» ATTIVITÀ
Restituisci, copiandolo senza alcuna modifica, il passo del testo del documento che va da "ANCONA - La" fino a "suggerisce un altro.", quest'ultimo incluso.

━━━━━ TESTO DEL DOCUMENTO

ANCONA - La lezione del Covid è pura tecnologia. Più investimenti in digitalizzazione, rivoluzione nella produzione e nelle vendite, e l’e-commerce che spopola ovunque. Con la crisi della pandemia le imprese iniziano a cambiare pelle. L’ultima edizione del Regional innovation scoreboard (Ris), tradotto in Quadro di valutazione dell’innovazione regionale, segnala un deciso miglioramento delle Marche rispetto alla media dell’Unione europea: da 77,4 del 2014 l’indice passa a 90,6 del 2021. Un progresso che surclassa persino quello di altri territori italiani.


La spallata 


Il dato ne suggerisce un altro.

━━━━━━━━━━
━━━━━ DATI GREZZI

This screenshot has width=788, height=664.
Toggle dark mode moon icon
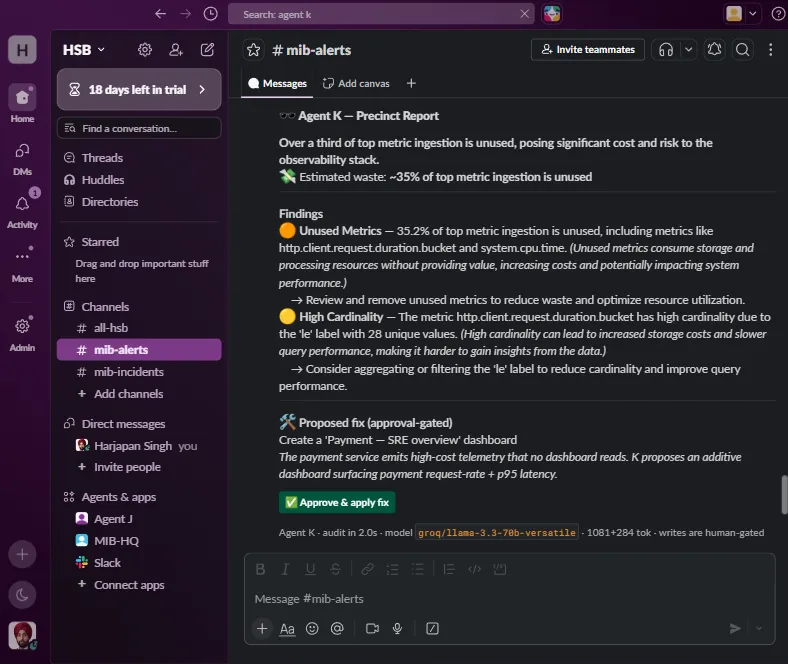pos(22,595)
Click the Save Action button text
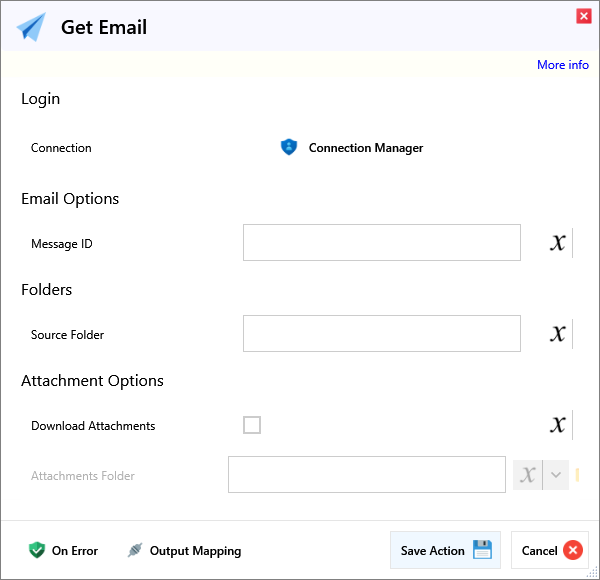 (x=432, y=551)
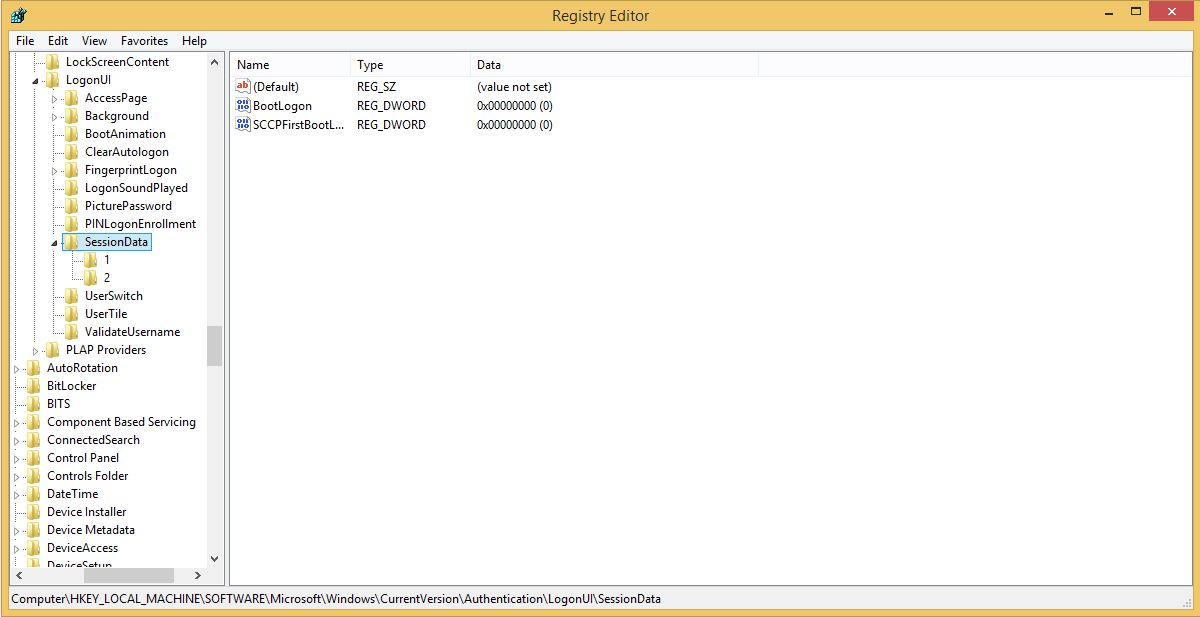Screen dimensions: 1200x617
Task: Click the BootLogon DWORD value icon
Action: tap(243, 106)
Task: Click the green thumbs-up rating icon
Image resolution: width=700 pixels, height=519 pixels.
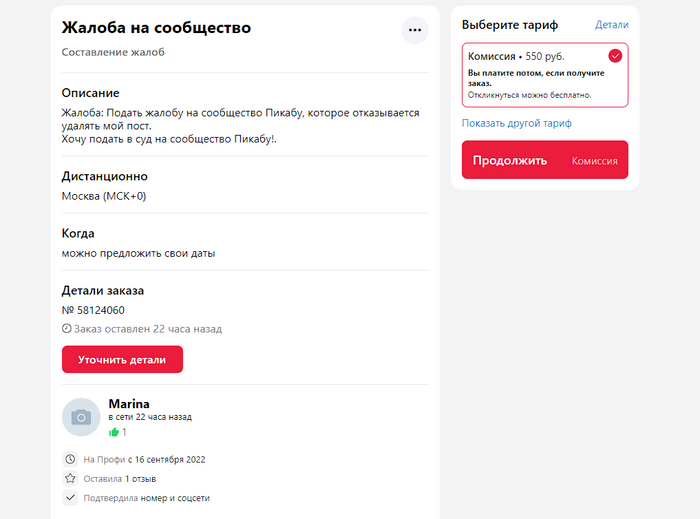Action: 114,432
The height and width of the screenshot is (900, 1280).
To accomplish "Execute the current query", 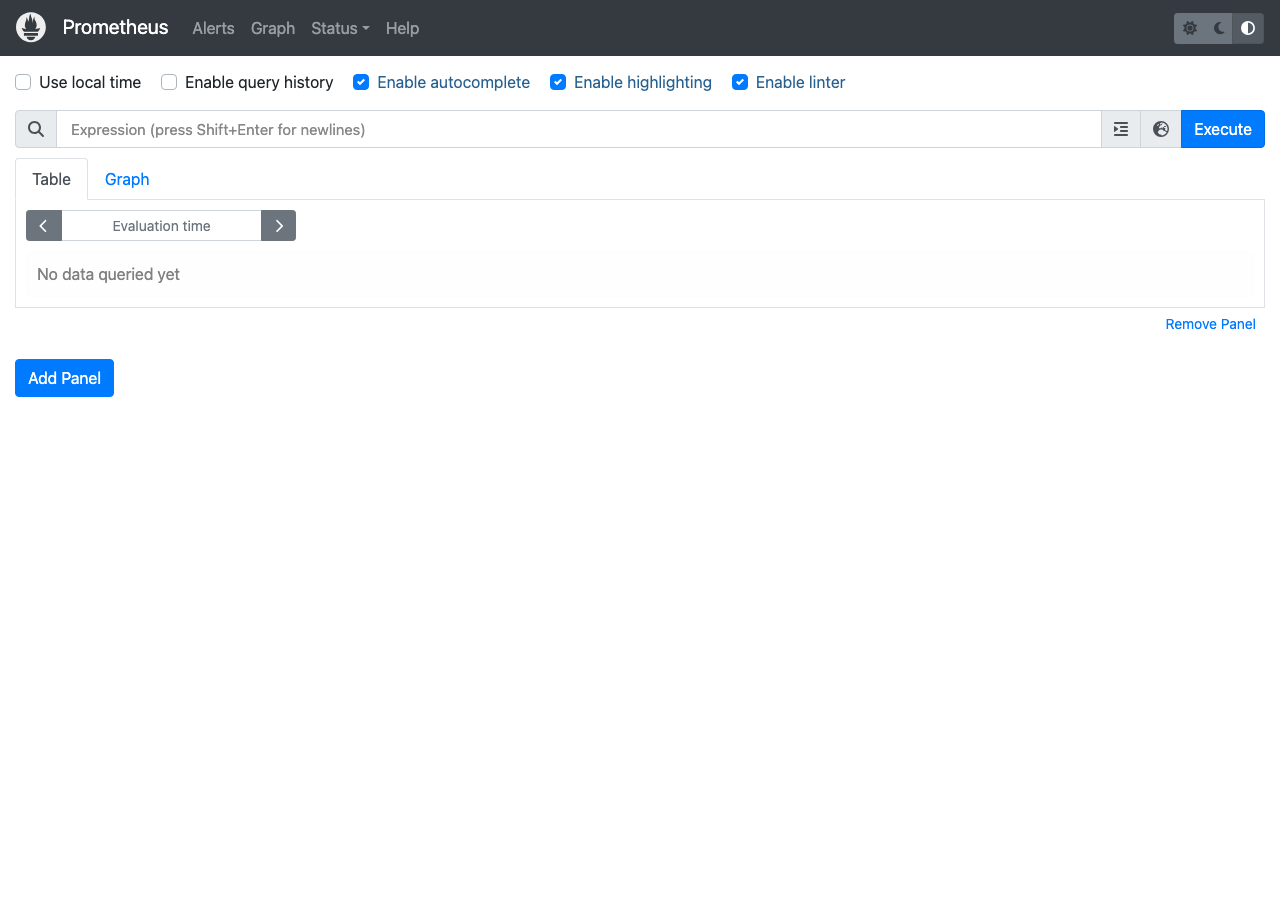I will pos(1222,129).
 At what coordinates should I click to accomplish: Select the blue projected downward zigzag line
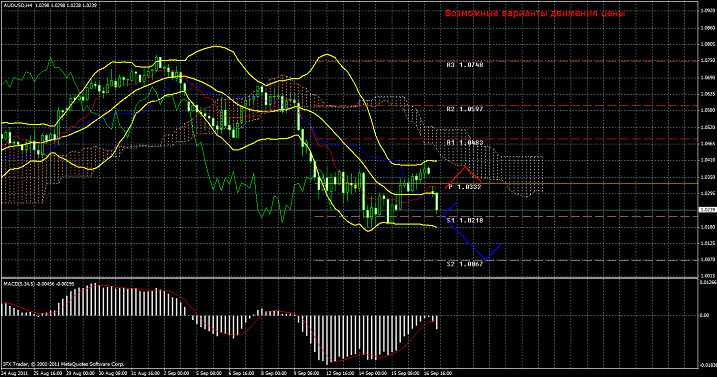pyautogui.click(x=471, y=231)
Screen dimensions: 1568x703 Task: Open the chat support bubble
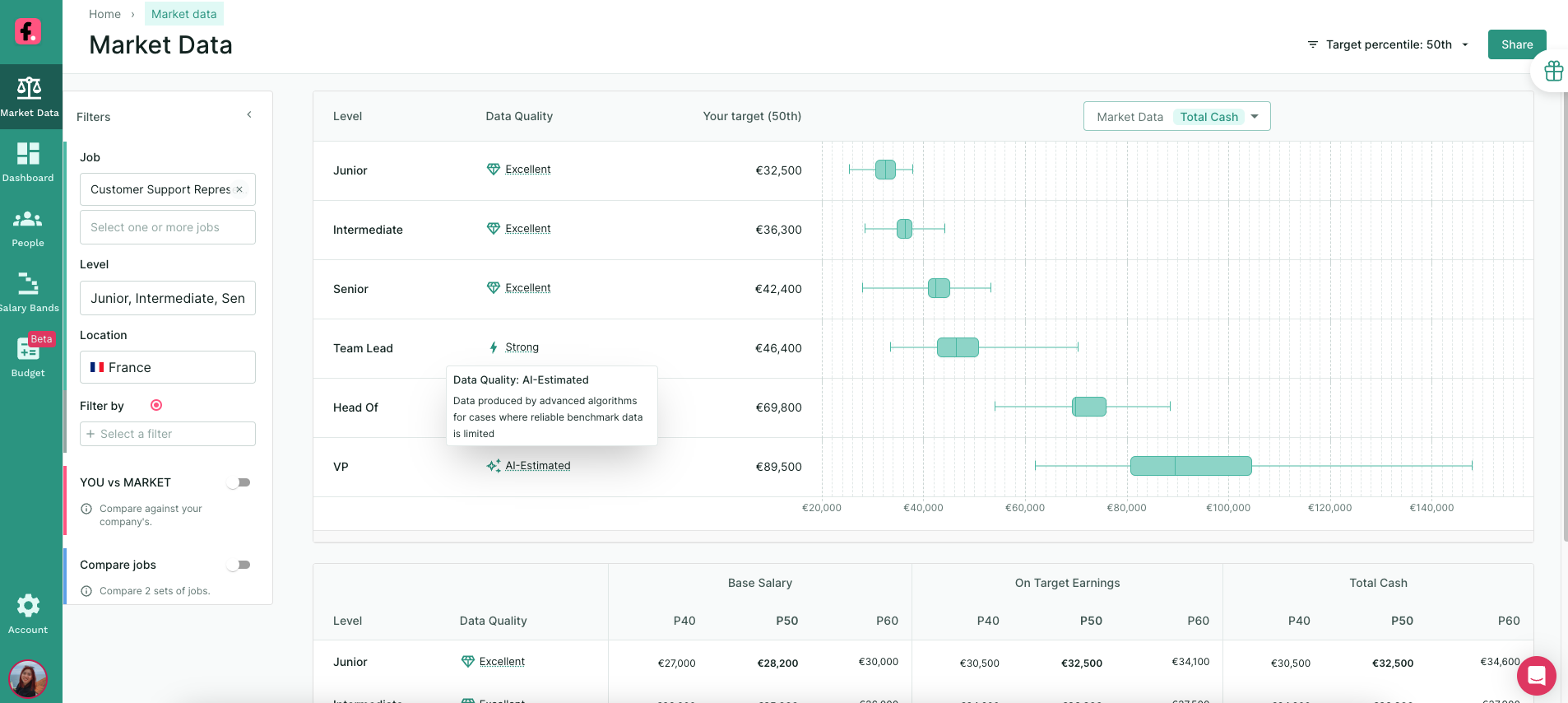click(1536, 676)
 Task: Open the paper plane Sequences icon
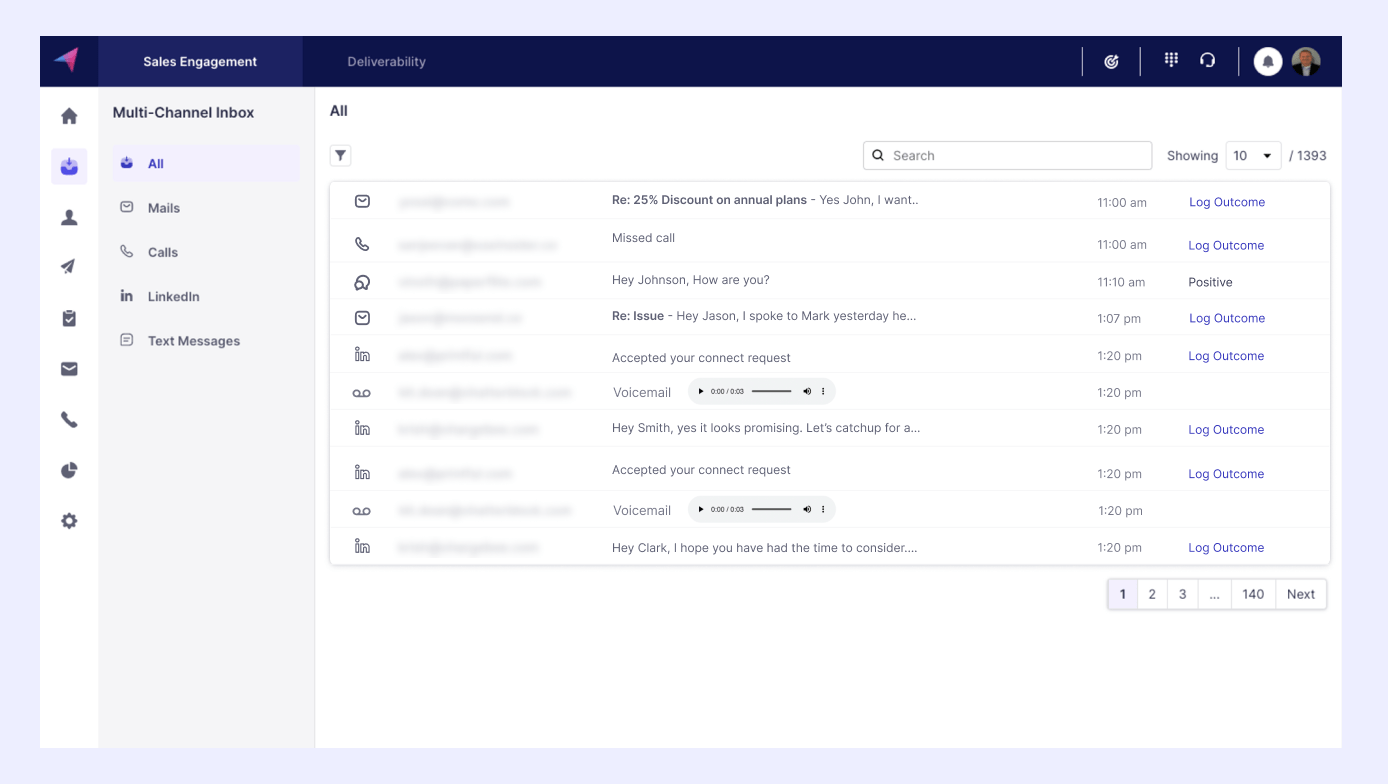pos(69,266)
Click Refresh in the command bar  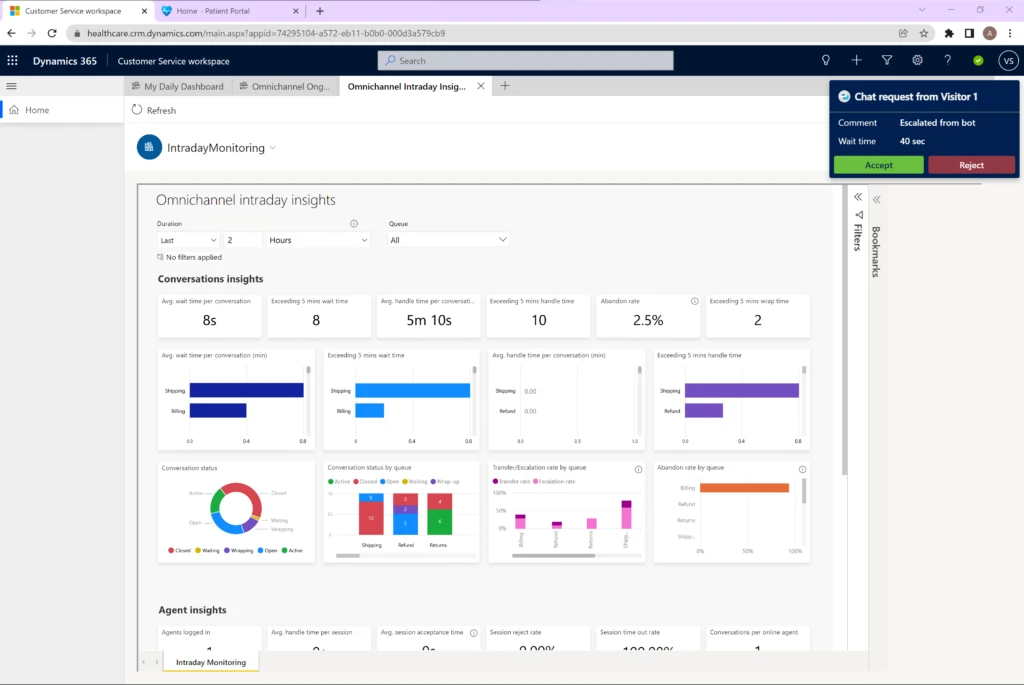coord(154,110)
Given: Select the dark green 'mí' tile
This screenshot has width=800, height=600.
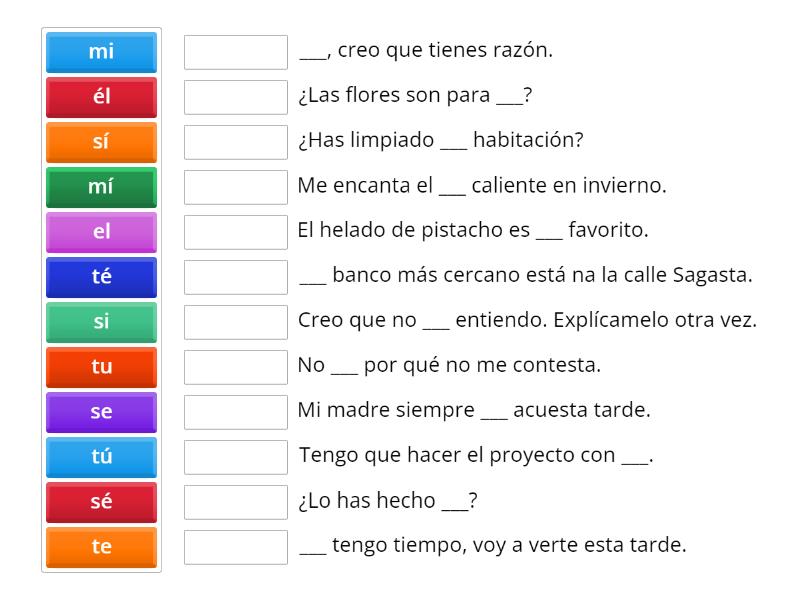Looking at the screenshot, I should click(101, 187).
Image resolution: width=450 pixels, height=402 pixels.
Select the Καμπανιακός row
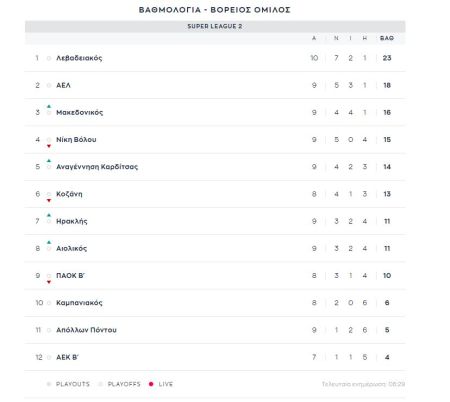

━━━━━━━━━━

» RISPOSTA
ANCONA - La lezione del Covid è pura tecnologia. Più investimenti in digitalizzazione, rivoluzione nella produzione e nelle vendite, e l’e-commerce che spopola ovunque. Con la crisi della pandemia le imprese iniziano a cambiare pelle. L’ultima edizione del Regional innovation scoreboard (Ris), tradotto in Quadro di valutazione dell’innovazione regionale, segnala un deciso miglioramento delle Marche rispetto alla media dell’Unione europea: da 77,4 del 2014 l’indice passa a 90,6 del 2021. Un progresso che surclassa persino quello di altri territori italiani.


La spallata 


Il dato ne suggerisce un altro.